Point light reflection visible in plane with a displaced material node

I am using Eevee render enging. As you can see in image I have a point light that is visible in a plane with a displacement modifier. The light reflection is not affected by the modifier so it loos’ks wrong. Therefor I wanted to remove the reflection but I can’t find how this is done. Anybody know this problem?

@Bordewich
In the light settings you can set the specular slider all the way down to 0. This should make the light invisible on any specular material.

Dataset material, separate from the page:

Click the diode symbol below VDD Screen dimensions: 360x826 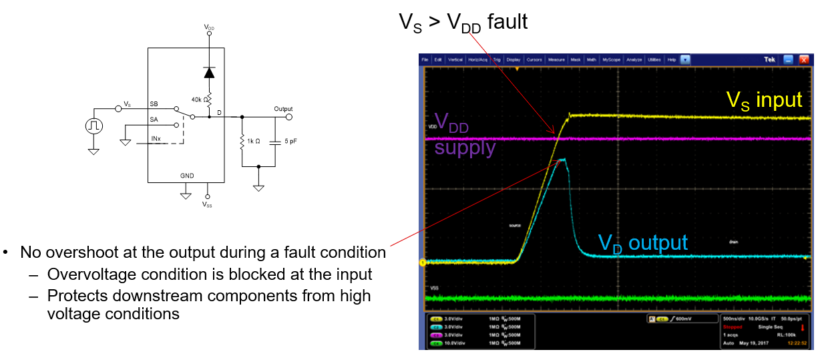pos(209,72)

But the image you showed looks very weird. This is not supposed to be that way. Could you please share a *.blend File

Here is blend file:
The Thing in house.blend (1.1 MB)

The file you shared did not have a displacement modifier applied to the plane. You are using the Displacement input of the Material Output node along with the Displacement node, but according to the Blender Eevee Manual, the Displacement/Vector Displacement nodes are not supported in Eevee, and the Displacement connector in the Material Output node is “…broken compared to Cycles.” See https://docs.blender.org/manual/en/latest/render/eevee/materials/nodes_support.html

True displacement does seem to be supported by the Displace modifier, but again, I didn’t see one in the file. If you don’t want to go that route, sliding the Specular slider in the lamp’s properties panel to 0.0 will remove the reflection.

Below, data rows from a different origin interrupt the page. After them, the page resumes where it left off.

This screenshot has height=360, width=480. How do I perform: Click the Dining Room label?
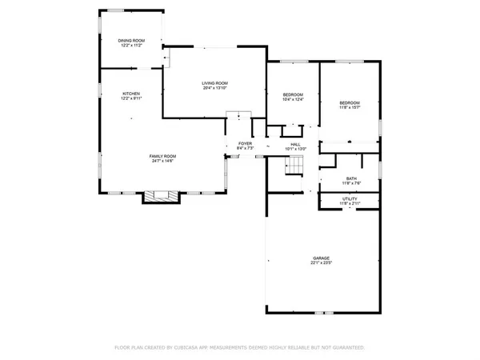[x=130, y=40]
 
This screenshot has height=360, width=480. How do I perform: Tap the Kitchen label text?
[x=131, y=94]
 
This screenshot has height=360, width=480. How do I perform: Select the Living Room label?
[x=214, y=83]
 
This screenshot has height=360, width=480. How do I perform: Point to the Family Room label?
[x=162, y=156]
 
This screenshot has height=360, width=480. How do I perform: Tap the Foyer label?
[x=245, y=144]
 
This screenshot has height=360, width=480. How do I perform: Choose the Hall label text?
[x=296, y=144]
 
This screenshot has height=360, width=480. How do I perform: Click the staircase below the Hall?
[x=295, y=166]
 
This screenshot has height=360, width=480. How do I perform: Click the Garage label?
[x=321, y=258]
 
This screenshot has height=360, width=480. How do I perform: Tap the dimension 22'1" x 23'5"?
[x=321, y=262]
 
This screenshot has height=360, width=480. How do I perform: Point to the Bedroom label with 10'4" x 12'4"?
[x=293, y=95]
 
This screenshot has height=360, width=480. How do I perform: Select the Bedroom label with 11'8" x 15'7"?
[x=350, y=102]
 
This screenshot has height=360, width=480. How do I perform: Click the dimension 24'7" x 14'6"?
[x=162, y=161]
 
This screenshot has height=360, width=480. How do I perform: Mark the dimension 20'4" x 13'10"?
[x=214, y=88]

Thank you @Patrick and @Hunkadoodle. Both have provided solutions and good explanations! :star_struck: :smiley:

Anytime! In looking at your file, I saw you were using the wave texture node in your material, and in poking around with the texture editor, I didn’t see a wave texture option in there. If you really want wave texture displacement on your plate, you could generate your own animated displacement texture by assigning the wave texture to a plane, aligning a camera perpendicular to the plane, set your camera projection to orthographic, and render out an image sequence as long as you want. Then apply the image sequence as the texture of a displacement modifier on your plate.

Just remember that true displacement requires a ton of vertices. You’ll need to subdivide your plane a bunch before you get good fidelity on your displaced mesh.